§ **EXCERPT TO READ**
We also see investment in new kinds of tools. Anomaly detection is well-known in the financial industry, where it’s frequently used to detect fraudulent transactions, but it can also be used to catch and fix data quality issues automatically. This isn’t surprising; if you’re collecting data from several weather stations and one of them malfunctions, you would expect to see anomalous data. A faulty weather station might stop reporting data (which might be turned into zeros, infinities, or nulls in your data stream), or it might just send readings that are a few degrees above what’s expected, or that are out of line with other stations in the area. In any case, there will be an anomaly in the input data, and it will be easier for a machine to detect that anomaly than a human. If you suddenly see unexpected patterns in your social data, that may mean adversaries are attempting to poison your data sources. Anomaly detection may have originated in finance, but it is becoming a part of every data scientist’s toolkit.

Metadata analysis makes it possible to build data catalogs, which in turn allow humans to discover data that’s relevant to their projects. Democratizing access to data is a major step on the process to becoming a data-driven (or an AI-driven) company; users must be empowered to explore data and to create their own projects. That is difficult without some kind of data catalog. You can tell users they have access to all the data they need, and given them access to databases, but unless they know what data is available and how to find it, that access doesn’t mean anything. Creating that catalog by hand isn’t possible; it needs to be automated.

Data lineage

The history of data analysis has been plagued with a cavalier attitude toward data sources. That is ending; discussions of data ethics have made data scientists aware of the importance of data lineage and provenance. Both refer to the source of the data: where does the data come from, how was it gathered, and how was it modified along the way? Data provenance is increasingly a legal issue; it’s clearly important to know where data came from and how it was obtained. It’s particularly important when you’re combining data from multiple sources; we’ve often observed that data is most powerful when several sources are combined. Provenance can get very complex, particularly when results generated from one set of data are further combined with other data.

It’s important to be able to trace data lineage at a granular level, to understand the entire path from the source to the application. Data is modified all the time: it’s often been observed that most of the work in data science is cleanup or preparation. Data cleaning involves modifying the data: eliminating rows that have missing or illegal values, for example. We’re beginning to understand exactly how important it is to understand what happened during that cleanup, how data evolved from its raw state: that can be a source of error and bias. As companies ingest and use more data, and as the number of consumers of that data increases, it’s important to know the data is trustworthy. When data is modified, it’s important to track exactly how and when it was modified.

The tools for tracking data provenance and lineage are limited, although products from commercial vendors such as Trifacta are starting to appear. Git and its predecessors (SVN and even RCS) can track every change to every line of code in software, maintain multiple branches of the code, and reconcile differences between branches. How do we do that for data? Furthermore, what will we do with the results? It's common to normalize data, or to transform in some way, but such transformations can easily change every byte in the data set.

Not only do such changes pose problems, but tools like git force humans to supply explanatory comments when they commit a new version to explain why any change was made. That's not possible with an automated data pipeline. It might be possible for systems to log and "explain" the changes they make, but this assumes you have fine-grained control to force them to do so.

§ **WRITTEN INSTRUCTION 1**
Can you sum up the excerpt in three sentences?
The rows are unrelated to the excerpt.

§ **PROVIDED INFORMATION**
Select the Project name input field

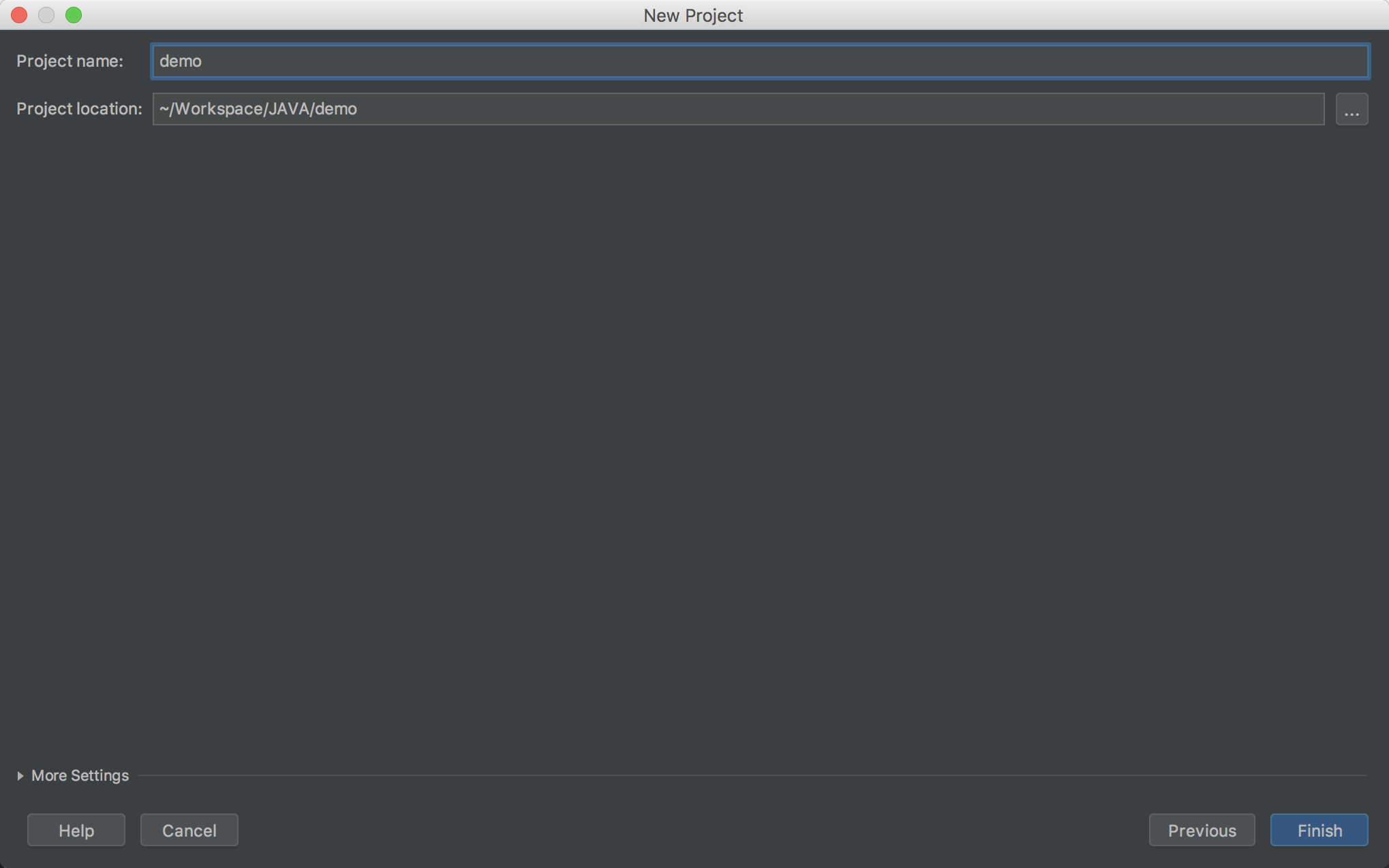coord(760,61)
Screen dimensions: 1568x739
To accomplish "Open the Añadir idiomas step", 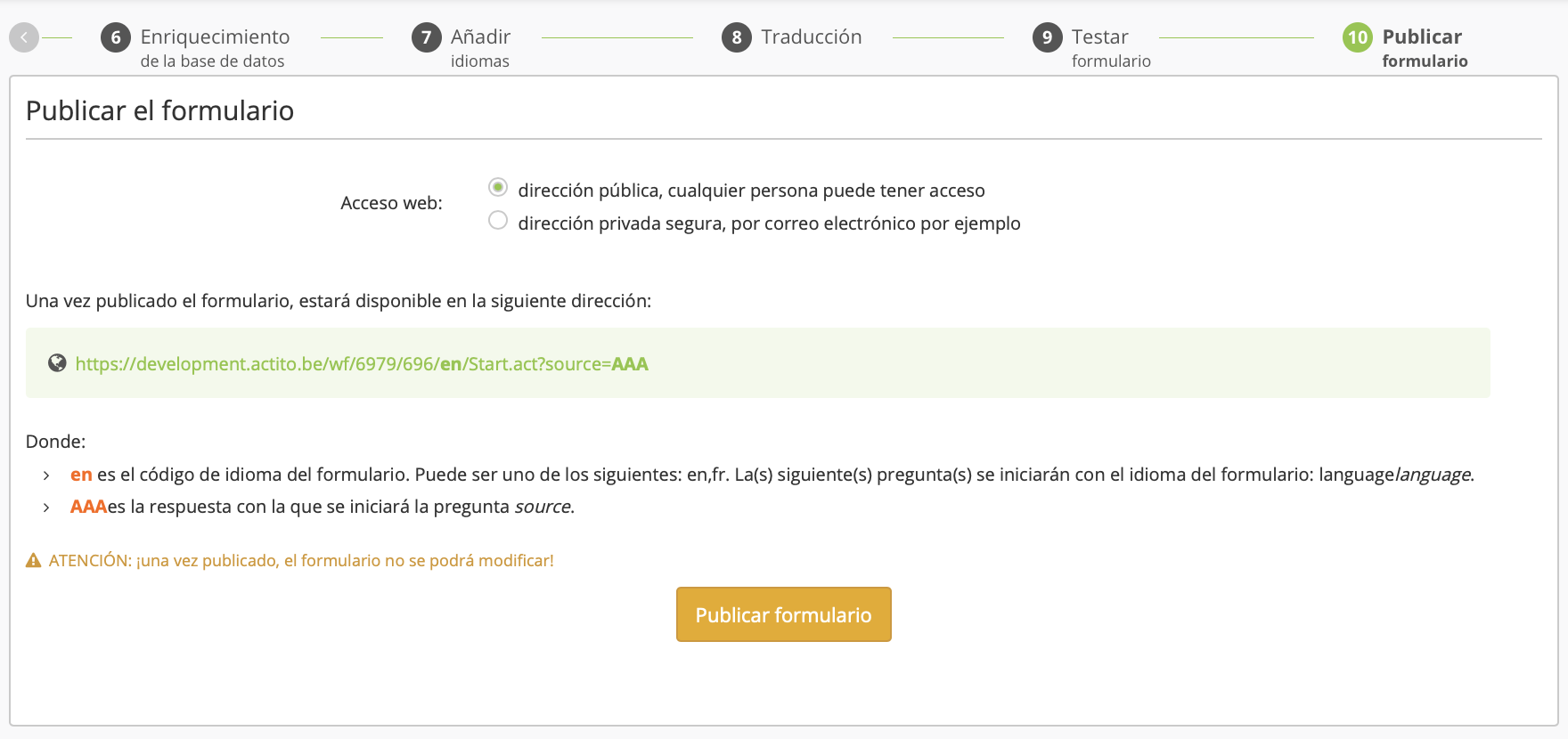I will click(x=480, y=47).
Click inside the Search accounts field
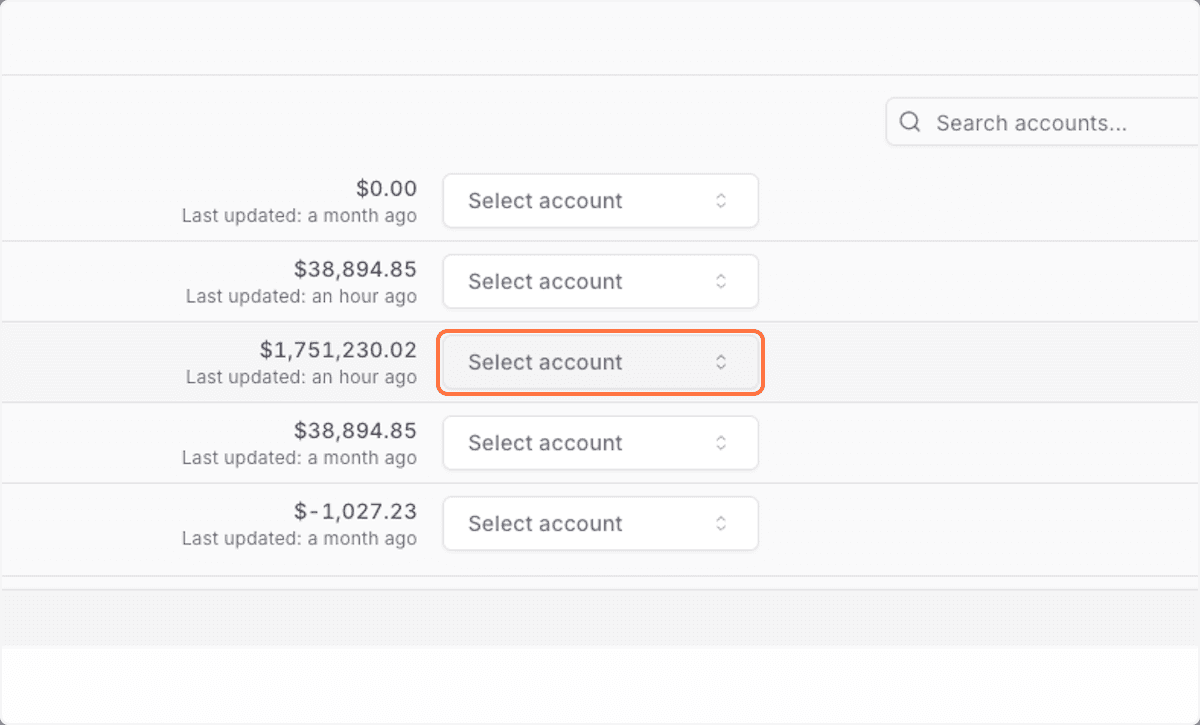Screen dimensions: 1200x725 click(1030, 121)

§ **WRITTEN INSTRUCTION 2**
Which rows contain the string "field"? Pull out each of them, treating uppercase and lowercase as different.

§ **EXERCISE RESPONSE 1**
Anomaly detection, long used in finance to catch fraudulent transactions, can also catch and fix data quality issues automatically and is becoming part of every data scientist's toolkit. Metadata analysis makes it possible to build data catalogs, which let people discover data relevant to their projects and must be created automatically. Tracing data lineage and provenance, meaning where data came from and how it was modified, is increasingly important, but the tools for tracking it are still limited.

§ **EXERCISE RESPONSE 2**
Select the Project name input field
Click inside the Search accounts field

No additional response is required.